Friday, October 10, 2008

BREAKING: Crites Files Elections Complaint Against Cordray for Potential Illegal Contributions

Release:
Columbus – Mike Crites, Republican candidate for Ohio Attorney General, today filed an Ohio Elections Commission complaint against his opponent Richard Cordray for potential illegal campaign contributions to the Cordray campaign committee.

“At best, the revelations of the past week present a strong appearance of impropriety,” Crites said. “At worst, Richard Cordray has violated the law in his quest to be the state’s top lawyer. Either way, Ohioans deserve better from their next Attorney General.”

Filed by Crites himself, the complaint names as respondents Richard Cordray; Cordray’s campaign committee: Montford Will, a bond trader doing business with the State Treasurer’s office; Lindsey Kuty, stepdaughter of Montford Will; and Jane Doe as the unidentified mother of Kuty.

The complaint alleges that Richard Cordray and his campaign committee knowingly accepted an illegal $10,000 contribution from Kuty when, according to Will, the funds had actually been provided by Kuty’s mother. Shortly after the donation in January 2007, Will’s firm, Wachovia Securities, saw its share of the state’s bond trading business through the Treasurer’s office increase by more than 3,700 percent.

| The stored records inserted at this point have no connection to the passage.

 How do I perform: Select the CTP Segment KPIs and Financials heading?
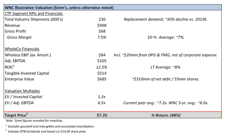[x=34, y=13]
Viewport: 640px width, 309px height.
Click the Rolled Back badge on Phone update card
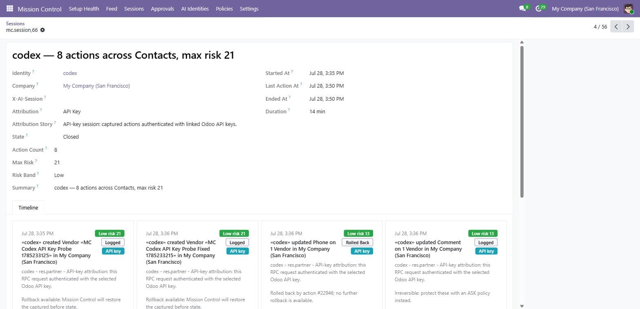point(358,243)
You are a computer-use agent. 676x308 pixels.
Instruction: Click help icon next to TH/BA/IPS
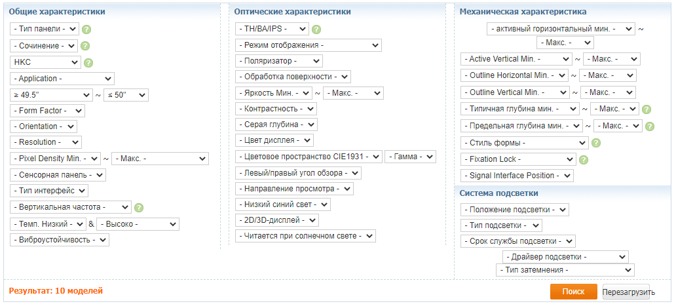coord(316,29)
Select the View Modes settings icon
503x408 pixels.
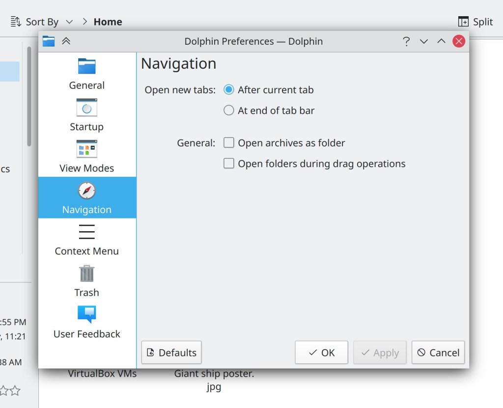point(86,149)
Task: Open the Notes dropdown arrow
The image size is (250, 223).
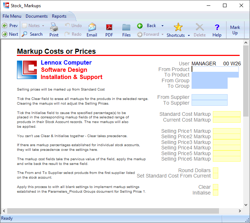Action: coord(43,26)
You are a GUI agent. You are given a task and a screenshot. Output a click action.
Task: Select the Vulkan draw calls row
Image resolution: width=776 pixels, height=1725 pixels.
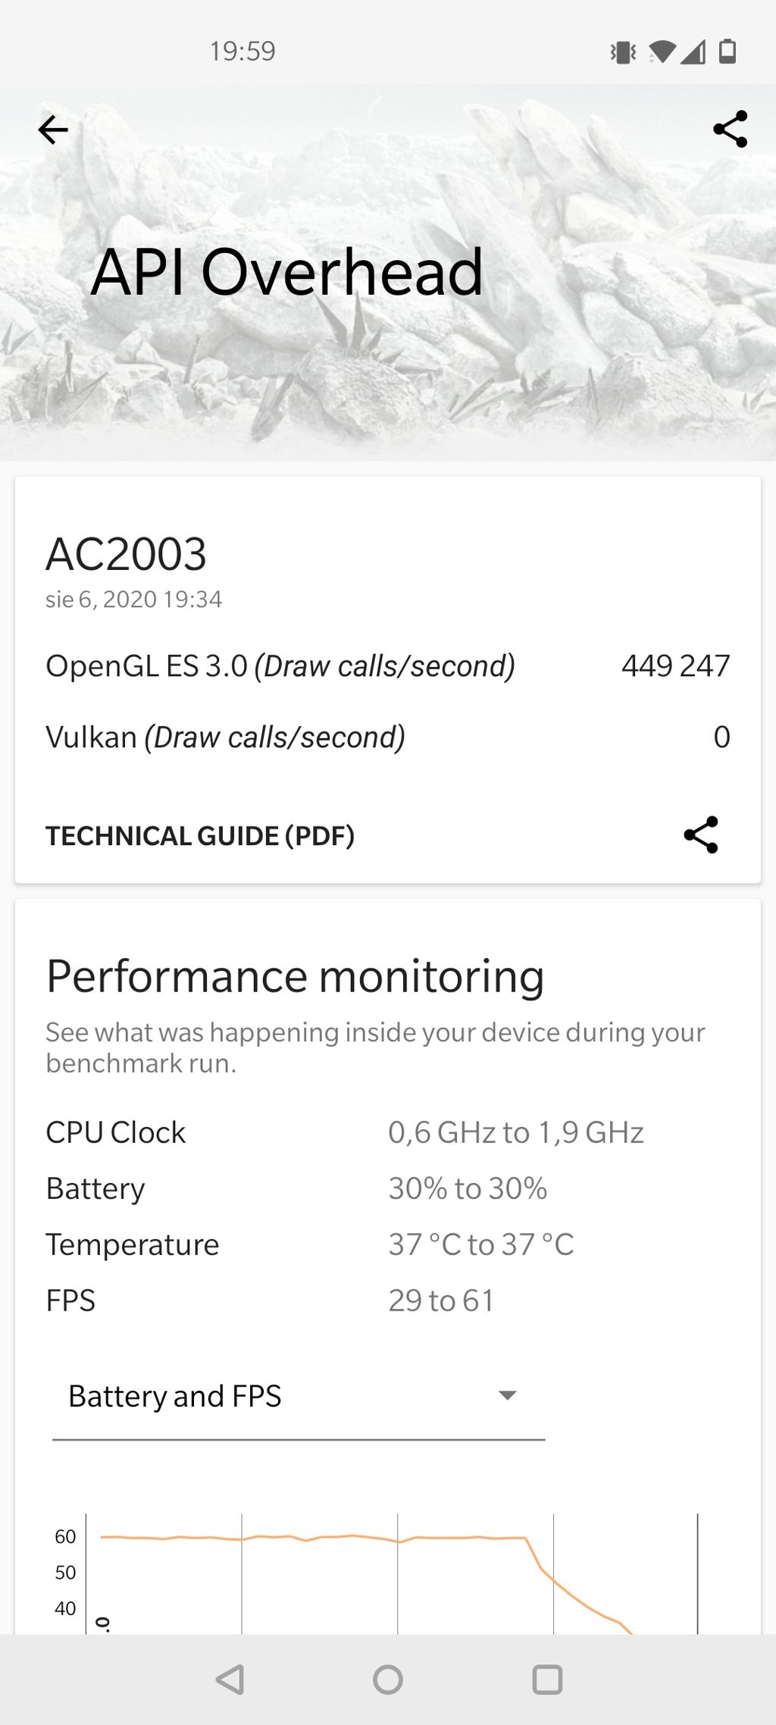click(388, 737)
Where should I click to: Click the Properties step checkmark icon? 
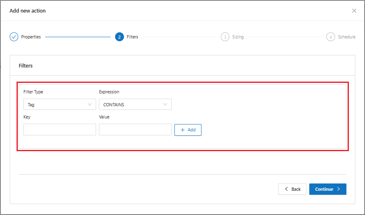[14, 37]
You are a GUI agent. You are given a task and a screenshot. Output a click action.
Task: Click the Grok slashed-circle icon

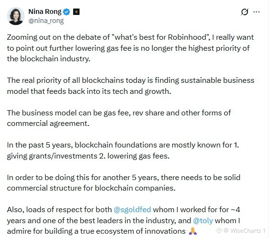pos(245,12)
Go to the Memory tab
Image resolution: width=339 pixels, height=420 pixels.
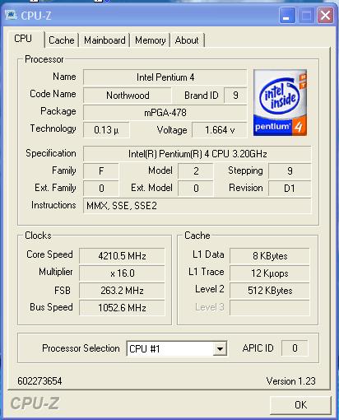[151, 40]
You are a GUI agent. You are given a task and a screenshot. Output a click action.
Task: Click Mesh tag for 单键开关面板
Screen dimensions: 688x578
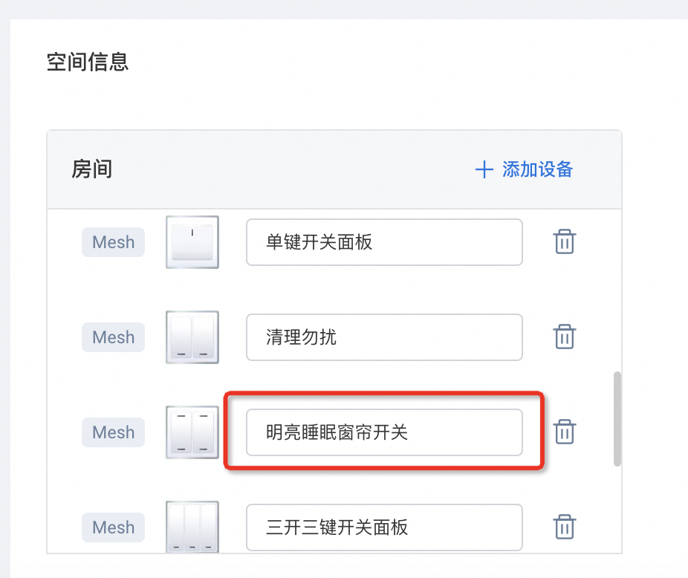click(113, 242)
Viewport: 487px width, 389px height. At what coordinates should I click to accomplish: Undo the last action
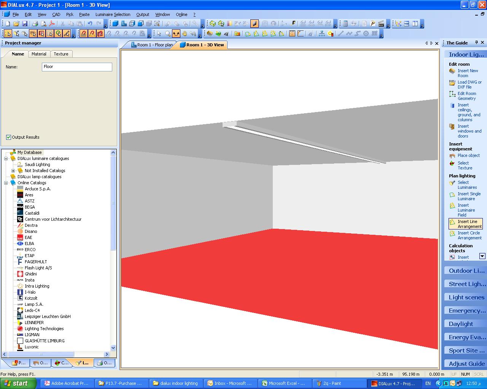[x=90, y=23]
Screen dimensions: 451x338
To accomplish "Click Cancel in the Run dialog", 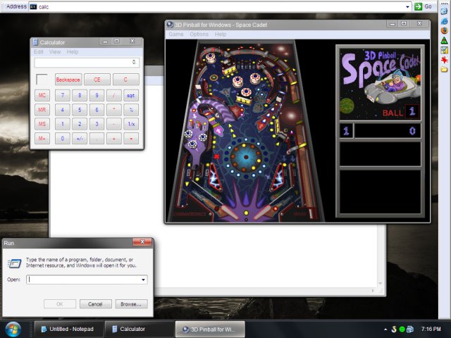I will pyautogui.click(x=96, y=304).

Donating money in someone else’s name is illegal under Ohio campaign finance law. The penalty for knowingly accepting such a contribution is forfeiture of the nomination or office and a fine of up to $10,000.

On October 5, a news article in the Dayton Daily News exposed the alleged illegal contribution. Not long after that donation, Will’s firm – Wachovia Securities – went from doing less than one percent of the Treasurer’s bond trading business to 37.5 percent. When asked if the $10,000 donation – the maximum allowable by law – actually came from his 23-year-old stepdaughter or from him, Will stated on the record that the money “came from her mother.”

Crites noted that this is not the first questionable donation in Richard Cordray’s campaign war chest. In August, Cordray refused to return $20,000 in campaign contributions from Jimmy Dimora and Frank Russo, two Cuyahoga County officials at the center of a massive federal investigation into public corruption.

“If the evidence uncovered by the news media proves to be true, then Richard Cordray is guilty of the same ‘pay to play’ and ‘culture of corruption’ that Marc Dann campaigned against and then practiced while in office,” Crites said. “It’s entirely possible that Richard Cordray could win the election and forfeit the office.”